Correu para se esconder e fugir nas margens do rio coberto pela vegetação do
mangue.
O
Senhorio pegou sua filha morta entre os braços e a carregou trôpego para o
solar, que agora chorava com todos os seus habitantes. Ao depositar o corpo na
mesa da sala e levantar a cabeça, deixou ver seu crispado rosto coberto por
lágrimas.
−
Capitão do Mato! Pegue seus homens e cace aquele negrinho vivo. Eu o quero aqui
até a hora do enterro − determinou implacável com o duro coração, que não se
abrandou diante de tamanha desgraça.
O
Capitão do Mato organizou as buscas. Seus homens e, também, escravos acenderam
tochas para iluminar o caminho. Foi uma noite de suplício para todos. A busca
na floresta e o velório no solar.
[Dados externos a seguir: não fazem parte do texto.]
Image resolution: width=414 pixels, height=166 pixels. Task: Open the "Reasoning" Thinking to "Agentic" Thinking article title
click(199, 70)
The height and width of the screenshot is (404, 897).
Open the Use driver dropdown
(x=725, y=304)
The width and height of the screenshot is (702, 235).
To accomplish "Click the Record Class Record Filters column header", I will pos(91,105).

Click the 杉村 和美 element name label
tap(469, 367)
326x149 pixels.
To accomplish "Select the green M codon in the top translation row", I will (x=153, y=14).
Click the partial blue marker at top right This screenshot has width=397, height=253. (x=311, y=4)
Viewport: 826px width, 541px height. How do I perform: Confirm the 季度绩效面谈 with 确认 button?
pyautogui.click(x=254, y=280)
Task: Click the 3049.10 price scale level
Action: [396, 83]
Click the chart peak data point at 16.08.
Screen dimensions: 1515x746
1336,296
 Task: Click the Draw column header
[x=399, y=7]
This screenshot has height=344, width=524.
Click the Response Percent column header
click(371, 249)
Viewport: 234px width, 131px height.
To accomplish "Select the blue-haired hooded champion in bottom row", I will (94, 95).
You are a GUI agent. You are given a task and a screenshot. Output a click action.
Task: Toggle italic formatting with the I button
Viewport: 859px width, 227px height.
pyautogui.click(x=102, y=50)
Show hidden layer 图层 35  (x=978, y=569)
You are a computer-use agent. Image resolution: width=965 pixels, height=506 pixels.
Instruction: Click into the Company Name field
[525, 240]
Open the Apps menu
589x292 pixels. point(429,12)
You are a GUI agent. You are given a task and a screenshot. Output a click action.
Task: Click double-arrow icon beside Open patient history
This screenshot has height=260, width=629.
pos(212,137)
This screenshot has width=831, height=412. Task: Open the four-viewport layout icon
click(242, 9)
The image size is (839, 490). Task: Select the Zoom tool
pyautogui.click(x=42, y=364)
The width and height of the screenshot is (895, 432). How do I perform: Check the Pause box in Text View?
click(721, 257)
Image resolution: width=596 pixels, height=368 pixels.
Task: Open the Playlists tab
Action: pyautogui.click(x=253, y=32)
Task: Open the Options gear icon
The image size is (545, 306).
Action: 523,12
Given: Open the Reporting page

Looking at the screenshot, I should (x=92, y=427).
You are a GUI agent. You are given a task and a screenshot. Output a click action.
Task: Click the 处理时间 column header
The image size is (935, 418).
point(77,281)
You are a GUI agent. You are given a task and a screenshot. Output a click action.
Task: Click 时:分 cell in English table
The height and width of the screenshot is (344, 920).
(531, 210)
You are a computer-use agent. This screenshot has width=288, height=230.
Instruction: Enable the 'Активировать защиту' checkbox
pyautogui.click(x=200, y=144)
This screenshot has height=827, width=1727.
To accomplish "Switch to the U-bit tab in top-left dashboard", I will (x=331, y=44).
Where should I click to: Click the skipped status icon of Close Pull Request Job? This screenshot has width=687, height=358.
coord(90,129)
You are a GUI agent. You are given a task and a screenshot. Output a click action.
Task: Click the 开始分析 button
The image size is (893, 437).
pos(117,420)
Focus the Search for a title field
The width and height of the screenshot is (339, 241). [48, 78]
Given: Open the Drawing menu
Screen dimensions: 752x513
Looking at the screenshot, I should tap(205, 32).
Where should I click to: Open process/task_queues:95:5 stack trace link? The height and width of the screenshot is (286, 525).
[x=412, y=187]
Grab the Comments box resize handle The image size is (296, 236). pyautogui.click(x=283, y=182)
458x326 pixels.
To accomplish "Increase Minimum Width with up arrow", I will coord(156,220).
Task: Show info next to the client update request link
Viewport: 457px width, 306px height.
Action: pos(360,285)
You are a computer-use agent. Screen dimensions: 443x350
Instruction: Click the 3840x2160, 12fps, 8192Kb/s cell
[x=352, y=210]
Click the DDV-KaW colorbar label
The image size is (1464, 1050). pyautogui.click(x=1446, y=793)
Quando o sol começou a clarear às primeiras
horas do dia, os cachorros encontraram o escravo, que foi açoitado barbaramente
e arrastado até a porta principal, onde o Senhorio aguardava sem piedade.
No
jardim do solar, bem na frente desse, fora aberta uma enorme cova para receber
a jovem Sinhazinha. Entre muito choro, ocorre o enterro e após se depositar o
caixão na sepultura, o Senhorio declarou sua sentença.
−
Peguem esse negrinho e o enterrem vivo de cabeça para baixo, para contemplar
minha filha e sua senhoria! − pronunciou essa ordem cruel.
Ordem
dada e obedecida. No lugar, em que supostamente ocorreu esse sepultamento, foi
erguida uma estátua em homenagem ao negro, que derramou seu suor por essa
terra, enriquecendo o branco sem ter nenhum direito, nem mesmo à vida.